Each entry is to be transcribed exactly, with nothing added or dropped.

Stored dataset items
::::::::::
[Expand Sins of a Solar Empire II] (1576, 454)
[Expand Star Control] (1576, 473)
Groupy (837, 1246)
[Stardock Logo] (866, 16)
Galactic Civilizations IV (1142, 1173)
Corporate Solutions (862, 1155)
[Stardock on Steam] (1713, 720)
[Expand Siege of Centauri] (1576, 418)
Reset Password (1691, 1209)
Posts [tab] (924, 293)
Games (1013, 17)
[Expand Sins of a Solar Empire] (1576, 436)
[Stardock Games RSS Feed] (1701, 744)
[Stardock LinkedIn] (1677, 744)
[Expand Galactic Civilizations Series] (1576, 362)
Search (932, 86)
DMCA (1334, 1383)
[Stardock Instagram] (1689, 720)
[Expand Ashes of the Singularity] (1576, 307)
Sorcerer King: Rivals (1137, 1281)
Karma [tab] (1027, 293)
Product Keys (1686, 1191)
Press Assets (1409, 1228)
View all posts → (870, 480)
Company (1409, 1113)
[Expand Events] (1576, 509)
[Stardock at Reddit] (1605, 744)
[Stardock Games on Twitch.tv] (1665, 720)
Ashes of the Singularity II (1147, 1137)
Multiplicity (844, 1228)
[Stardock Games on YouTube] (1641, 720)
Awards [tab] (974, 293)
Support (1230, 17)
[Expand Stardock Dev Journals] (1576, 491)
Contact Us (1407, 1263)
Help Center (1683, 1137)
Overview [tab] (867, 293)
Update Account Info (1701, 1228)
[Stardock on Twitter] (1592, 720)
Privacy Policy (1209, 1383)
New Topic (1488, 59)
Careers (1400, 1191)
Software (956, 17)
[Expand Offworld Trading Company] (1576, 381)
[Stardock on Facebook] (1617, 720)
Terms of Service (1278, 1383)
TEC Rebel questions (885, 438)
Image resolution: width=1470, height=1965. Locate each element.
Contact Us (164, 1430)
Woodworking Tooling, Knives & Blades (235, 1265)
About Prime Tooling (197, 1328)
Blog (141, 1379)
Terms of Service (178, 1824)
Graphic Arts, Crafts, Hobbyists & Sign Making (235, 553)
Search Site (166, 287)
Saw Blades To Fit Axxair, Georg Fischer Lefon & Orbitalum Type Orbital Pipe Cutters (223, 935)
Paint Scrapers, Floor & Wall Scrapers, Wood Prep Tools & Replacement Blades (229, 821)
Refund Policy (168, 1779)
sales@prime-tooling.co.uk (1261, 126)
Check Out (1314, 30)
::::::::::
> Solved problem
[Expand Sins of a Solar Empire II] (1576, 454)
[Expand Star Control] (1576, 473)
Groupy (837, 1246)
[Stardock Logo] (866, 16)
Galactic Civilizations IV (1142, 1173)
Corporate Solutions (862, 1155)
[Stardock on Steam] (1713, 720)
[Expand Siege of Centauri] (1576, 418)
Reset Password (1691, 1209)
Posts [tab] (924, 293)
Games (1013, 17)
[Expand Sins of a Solar Empire] (1576, 436)
[Stardock Games RSS Feed] (1701, 744)
[Stardock LinkedIn] (1677, 744)
[Expand Galactic Civilizations Series] (1576, 362)
Search (932, 86)
DMCA (1334, 1383)
[Stardock Instagram] (1689, 720)
[Expand Ashes of the Singularity] (1576, 307)
Sorcerer King: Rivals (1137, 1281)
Karma [tab] (1027, 293)
Product Keys (1686, 1191)
Press Assets (1409, 1228)
View all posts → (870, 480)
Company (1409, 1113)
[Expand Events] (1576, 509)
[Stardock at Reddit] (1605, 744)
[Stardock Games on Twitch.tv] (1665, 720)
Ashes of the Singularity II (1147, 1137)
Multiplicity (844, 1228)
[Stardock Games on YouTube] (1641, 720)
Awards [tab] (974, 293)
Support (1230, 17)
[Expand Stardock Dev Journals] (1576, 491)
Contact Us (1407, 1263)
Help Center (1683, 1137)
Overview [tab] (867, 293)
Update Account Info (1701, 1228)
[Stardock on Twitter] (1592, 720)
Privacy Policy (1209, 1383)
New Topic (1488, 59)
Careers (1400, 1191)
Software (956, 17)
[Expand Offworld Trading Company] (1576, 381)
[Stardock on Facebook] (1617, 720)
Terms of Service (1278, 1383)
TEC Rebel questions (885, 438)
Image resolution: width=1470, height=1965. Locate each element.
Contact Us (164, 1430)
Woodworking Tooling, Knives & Blades (235, 1265)
About Prime Tooling (197, 1328)
Blog (141, 1379)
Terms of Service (178, 1824)
Graphic Arts, Crafts, Hobbyists & Sign Making (235, 553)
Search Site (166, 287)
Saw Blades To Fit Axxair, Georg Fischer Lefon & Orbitalum Type Orbital Pipe Cutters (223, 935)
Paint Scrapers, Floor & Wall Scrapers, Wood Prep Tools & Replacement Blades (229, 821)
Refund Policy (168, 1779)
sales@prime-tooling.co.uk (1261, 126)
Check Out (1314, 30)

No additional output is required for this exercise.